As he writes further, while Wolfe made the battle happen, “thousands of French soldiers and Canadian militiamen determined its course and outcome.”
A huge cast of characters
MacLeod’s 2008 account of the fight — Northern Armageddon: The Battle of the Plains of Abraham and the Making of the American Revolution — is a story of the soldiers, sailors and civilians who took part in struggle throughout the summer of 1759 for control of Quebec. And of Canada. And of North America.
Indeed, at the start of the book, MacLeod presents an 11-page section titled “The People of 1759,” listing some 170 participants who show up in his text.
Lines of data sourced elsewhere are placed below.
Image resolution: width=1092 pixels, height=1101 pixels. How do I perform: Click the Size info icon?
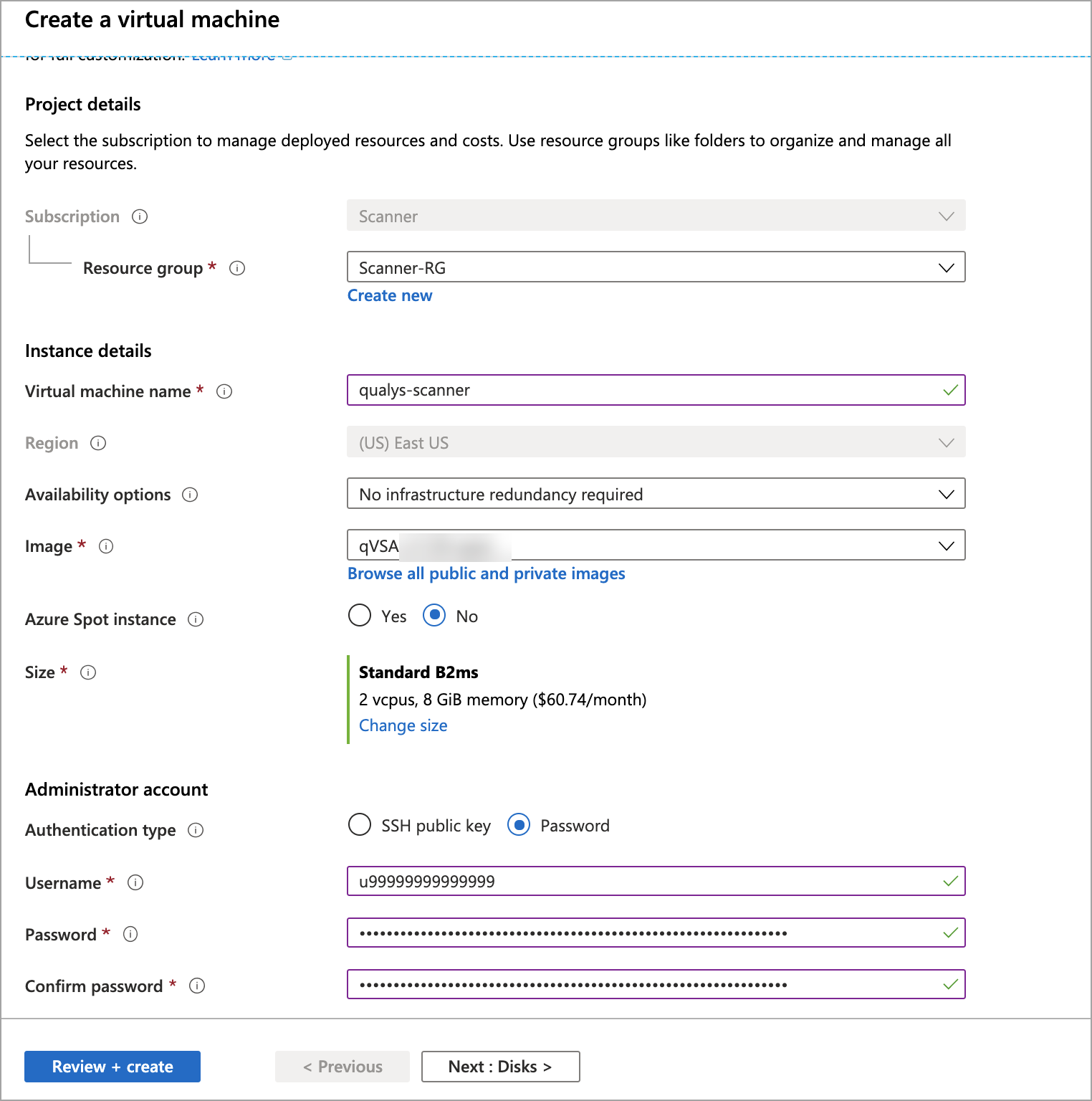88,672
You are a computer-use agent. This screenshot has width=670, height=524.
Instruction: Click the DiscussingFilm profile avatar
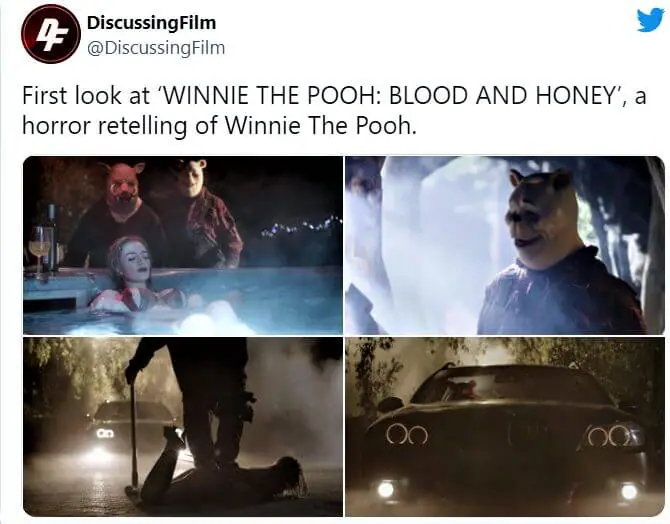coord(50,34)
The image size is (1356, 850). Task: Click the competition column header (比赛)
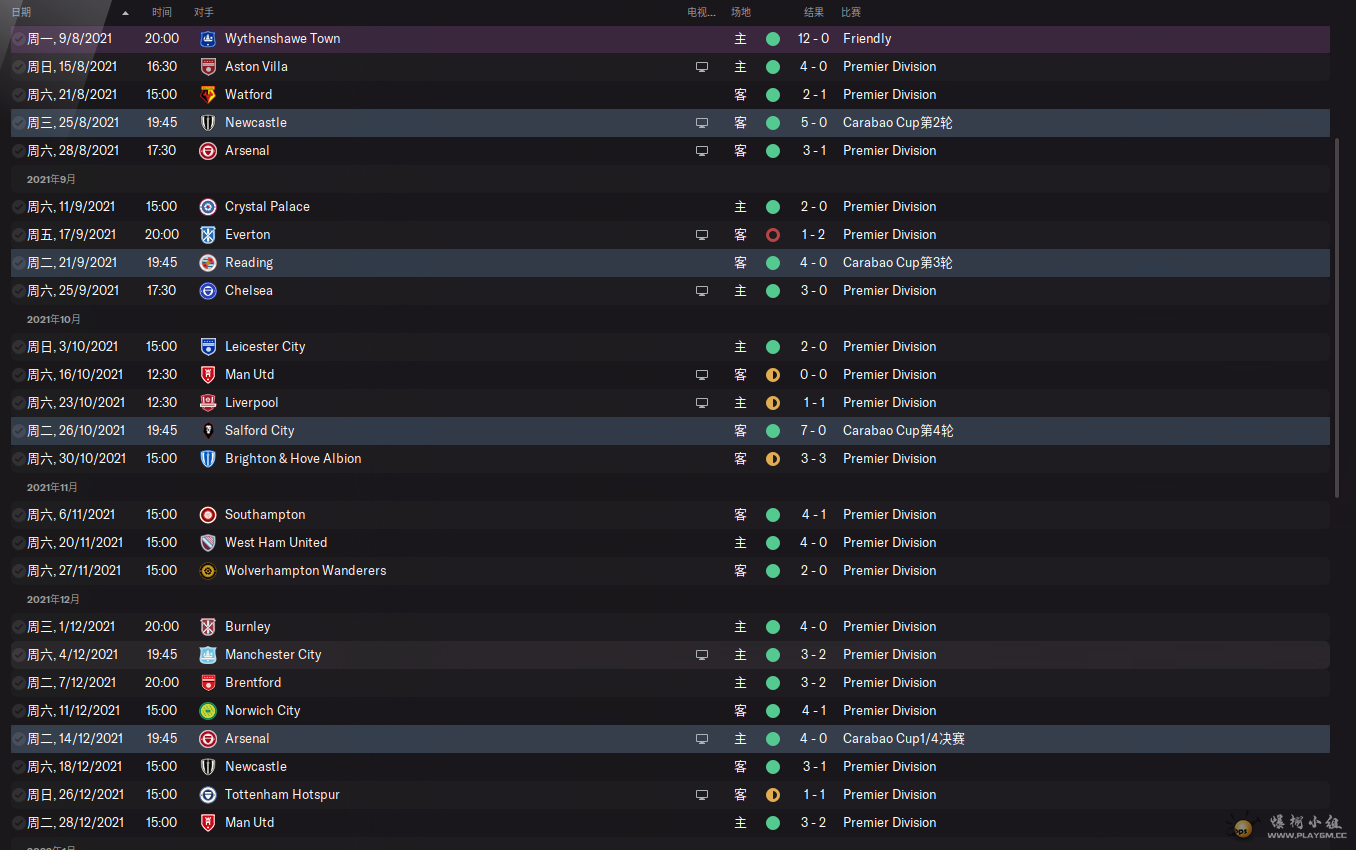[x=851, y=12]
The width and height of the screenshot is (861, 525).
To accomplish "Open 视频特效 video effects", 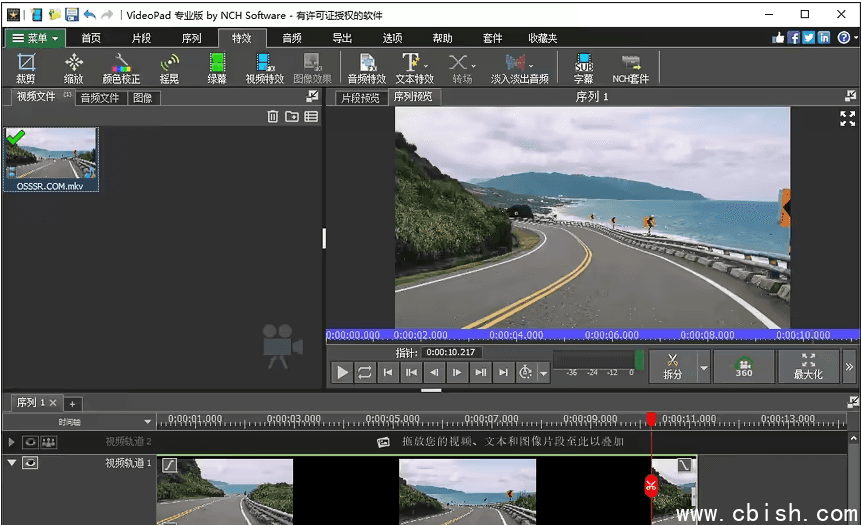I will tap(265, 68).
That’s a huge cast of characters to handle while also telling the complex political, geographical, social and demographic stories of the campaign, but MacLeod pulls it off with high achievement.
Northern Armageddon, published in Canada in 2008 in and in the U.S. in 2016, is history-writing at its finest — a nuanced, multi-layered, deeply researched narrative recounts the battle and all that led up to it and all that followed from a multitude of perspectives and angles.
This is, as it were, the battle in the round.
The usual story
And it’s quite a contrast to the way the story has usually been told in earlier books about the Plains of Abraham — as a clash between two mighty generals.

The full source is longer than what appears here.